In nearly every enterprise, mission-critical programs must continue to function properly despite sudden difficulties such as process termination, hardware failure and network disconnect. Fault tolerance in a network environment is characterized by rapid recovery from such failures.

Some fault-tolerant distributed programs keep service interruptions to a minimum by using redundant processes that cooperate across the network. Rendezvous fault tolerance software facilitates the development of distributed programs that use redundant processes for fault tolerance.

Rendezvous fault tolerance software helps your program achieve fault tolerance by coordinating a group of redundant processes. Some processes actively fulfill the tasks of the program, while other processes wait in readiness. When one of the active processes fails, another process rapidly assumes active duty.

Rendezvous fault tolerance software supports any number of cooperating processes connected by a local or wide-area network. Rendezvous fault tolerance software monitors the health of cooperating processes, determines when a key process is no longer in service, and instructs another process to take its place.

Rendezvous fault tolerance software is fast, compact, and adds little overhead to programs.

You can use Rendezvous fault tolerance software to design fault-tolerant behavior into programs from the start, or to retrofit existing programs for fault tolerance.

Programs can passively monitor the number of active members in a fault-tolerance group (whether or not the monitoring program is itself fault-tolerant).

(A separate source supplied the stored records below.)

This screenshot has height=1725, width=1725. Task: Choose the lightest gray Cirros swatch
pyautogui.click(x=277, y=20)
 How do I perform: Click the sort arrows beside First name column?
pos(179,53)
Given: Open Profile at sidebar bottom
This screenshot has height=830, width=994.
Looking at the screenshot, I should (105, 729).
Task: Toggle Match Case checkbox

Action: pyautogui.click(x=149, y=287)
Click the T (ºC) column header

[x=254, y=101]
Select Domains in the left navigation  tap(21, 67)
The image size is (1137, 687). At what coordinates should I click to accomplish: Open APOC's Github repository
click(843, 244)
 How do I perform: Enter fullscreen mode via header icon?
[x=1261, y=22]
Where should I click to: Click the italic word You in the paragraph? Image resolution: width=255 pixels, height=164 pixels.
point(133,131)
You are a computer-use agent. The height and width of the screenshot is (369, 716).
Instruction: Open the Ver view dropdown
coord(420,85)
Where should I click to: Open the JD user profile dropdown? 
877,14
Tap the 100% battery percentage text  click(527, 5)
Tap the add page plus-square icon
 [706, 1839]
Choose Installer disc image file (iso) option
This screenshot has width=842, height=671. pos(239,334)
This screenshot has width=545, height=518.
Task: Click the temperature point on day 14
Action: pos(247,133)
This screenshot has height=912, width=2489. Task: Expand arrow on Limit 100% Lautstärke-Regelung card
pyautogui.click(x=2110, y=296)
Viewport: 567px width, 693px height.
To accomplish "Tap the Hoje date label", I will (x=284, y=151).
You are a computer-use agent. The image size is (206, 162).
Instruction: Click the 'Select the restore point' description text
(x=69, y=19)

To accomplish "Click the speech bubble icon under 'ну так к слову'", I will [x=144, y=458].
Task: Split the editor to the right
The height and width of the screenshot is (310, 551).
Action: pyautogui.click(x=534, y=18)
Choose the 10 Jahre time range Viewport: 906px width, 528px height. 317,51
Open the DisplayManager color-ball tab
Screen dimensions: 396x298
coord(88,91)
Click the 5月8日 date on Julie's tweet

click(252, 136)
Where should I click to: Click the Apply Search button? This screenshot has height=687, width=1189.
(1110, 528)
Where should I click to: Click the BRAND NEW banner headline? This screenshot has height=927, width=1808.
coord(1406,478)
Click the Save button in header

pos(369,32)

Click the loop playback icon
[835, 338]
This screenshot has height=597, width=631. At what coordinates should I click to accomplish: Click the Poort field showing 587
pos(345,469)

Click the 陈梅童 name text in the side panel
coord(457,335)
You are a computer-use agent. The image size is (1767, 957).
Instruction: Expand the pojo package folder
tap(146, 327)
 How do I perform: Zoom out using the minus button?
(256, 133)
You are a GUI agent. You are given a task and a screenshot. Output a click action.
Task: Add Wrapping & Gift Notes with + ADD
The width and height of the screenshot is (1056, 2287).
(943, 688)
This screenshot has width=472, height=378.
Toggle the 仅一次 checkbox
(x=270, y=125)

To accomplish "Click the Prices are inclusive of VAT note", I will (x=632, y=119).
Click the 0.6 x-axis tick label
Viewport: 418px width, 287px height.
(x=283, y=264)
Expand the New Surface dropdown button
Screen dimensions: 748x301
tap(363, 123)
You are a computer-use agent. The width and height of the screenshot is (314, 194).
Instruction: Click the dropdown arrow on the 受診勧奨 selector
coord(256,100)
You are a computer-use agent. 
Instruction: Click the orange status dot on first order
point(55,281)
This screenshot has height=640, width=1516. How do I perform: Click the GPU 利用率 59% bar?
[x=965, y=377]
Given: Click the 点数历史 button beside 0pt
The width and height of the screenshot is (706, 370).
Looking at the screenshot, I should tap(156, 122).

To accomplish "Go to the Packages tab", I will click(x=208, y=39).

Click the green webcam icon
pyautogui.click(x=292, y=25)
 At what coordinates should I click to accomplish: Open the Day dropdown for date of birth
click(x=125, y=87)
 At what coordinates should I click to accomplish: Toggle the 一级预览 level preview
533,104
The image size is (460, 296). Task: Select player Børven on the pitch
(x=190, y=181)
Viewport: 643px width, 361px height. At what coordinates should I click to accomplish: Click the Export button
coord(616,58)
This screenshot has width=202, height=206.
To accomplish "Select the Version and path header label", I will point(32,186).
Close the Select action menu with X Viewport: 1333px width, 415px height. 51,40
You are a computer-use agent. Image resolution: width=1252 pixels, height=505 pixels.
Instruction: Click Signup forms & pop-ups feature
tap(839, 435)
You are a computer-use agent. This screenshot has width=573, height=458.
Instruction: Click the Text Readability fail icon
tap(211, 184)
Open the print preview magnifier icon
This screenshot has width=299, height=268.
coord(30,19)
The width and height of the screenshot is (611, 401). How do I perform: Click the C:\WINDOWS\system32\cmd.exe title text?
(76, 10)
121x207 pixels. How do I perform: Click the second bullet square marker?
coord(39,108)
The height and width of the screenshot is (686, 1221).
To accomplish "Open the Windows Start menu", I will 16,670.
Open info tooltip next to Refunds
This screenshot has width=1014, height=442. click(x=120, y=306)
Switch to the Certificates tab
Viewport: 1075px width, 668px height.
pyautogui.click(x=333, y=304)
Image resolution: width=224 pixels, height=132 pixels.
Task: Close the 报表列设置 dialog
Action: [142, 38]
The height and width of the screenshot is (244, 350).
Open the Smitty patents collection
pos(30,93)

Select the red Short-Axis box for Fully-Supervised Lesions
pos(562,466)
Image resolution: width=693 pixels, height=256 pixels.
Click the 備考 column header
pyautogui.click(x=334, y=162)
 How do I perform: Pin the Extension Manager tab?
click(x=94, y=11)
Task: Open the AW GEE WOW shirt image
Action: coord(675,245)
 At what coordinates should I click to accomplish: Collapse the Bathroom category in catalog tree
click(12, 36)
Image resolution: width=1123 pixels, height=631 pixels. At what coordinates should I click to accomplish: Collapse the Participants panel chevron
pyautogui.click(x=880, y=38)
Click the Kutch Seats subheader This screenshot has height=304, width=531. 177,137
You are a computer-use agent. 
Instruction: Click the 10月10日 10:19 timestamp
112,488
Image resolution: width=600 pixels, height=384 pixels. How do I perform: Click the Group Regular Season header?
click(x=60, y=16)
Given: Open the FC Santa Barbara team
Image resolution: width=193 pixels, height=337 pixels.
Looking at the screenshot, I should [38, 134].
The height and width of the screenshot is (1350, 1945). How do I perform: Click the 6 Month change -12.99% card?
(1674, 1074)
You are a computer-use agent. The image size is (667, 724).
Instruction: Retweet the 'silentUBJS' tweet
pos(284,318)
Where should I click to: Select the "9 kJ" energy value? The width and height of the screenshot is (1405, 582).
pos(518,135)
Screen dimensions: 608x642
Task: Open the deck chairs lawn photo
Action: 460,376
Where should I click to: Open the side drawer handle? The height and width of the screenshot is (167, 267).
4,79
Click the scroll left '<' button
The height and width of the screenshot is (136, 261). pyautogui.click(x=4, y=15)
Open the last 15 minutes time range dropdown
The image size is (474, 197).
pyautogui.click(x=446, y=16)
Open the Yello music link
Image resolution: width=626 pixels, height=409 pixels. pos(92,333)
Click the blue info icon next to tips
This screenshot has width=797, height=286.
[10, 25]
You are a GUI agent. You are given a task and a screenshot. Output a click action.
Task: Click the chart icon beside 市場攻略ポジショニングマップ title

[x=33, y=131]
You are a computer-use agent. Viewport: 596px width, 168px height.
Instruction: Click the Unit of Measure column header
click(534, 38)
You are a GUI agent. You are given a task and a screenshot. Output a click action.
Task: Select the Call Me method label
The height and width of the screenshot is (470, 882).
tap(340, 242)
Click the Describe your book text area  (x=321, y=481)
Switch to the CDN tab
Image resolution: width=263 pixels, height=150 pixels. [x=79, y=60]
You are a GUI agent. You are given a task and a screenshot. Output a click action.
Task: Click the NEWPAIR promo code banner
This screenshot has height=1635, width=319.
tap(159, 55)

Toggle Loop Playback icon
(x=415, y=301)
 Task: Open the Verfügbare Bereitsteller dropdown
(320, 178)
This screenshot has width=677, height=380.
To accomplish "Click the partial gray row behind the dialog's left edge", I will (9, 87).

Fault Tolerance versus Distributed Queues

Fault tolerance usually requires that every member of a fault tolerance group receive each message. In contrast, each message to a distributed queue group is received by exactly one worker in the group. These mutually exclusive semantics cannot co-exist in the same distributed application program. That is, a program cannot simultaneously be a member of a fault tolerance group and a member of a distributed queue.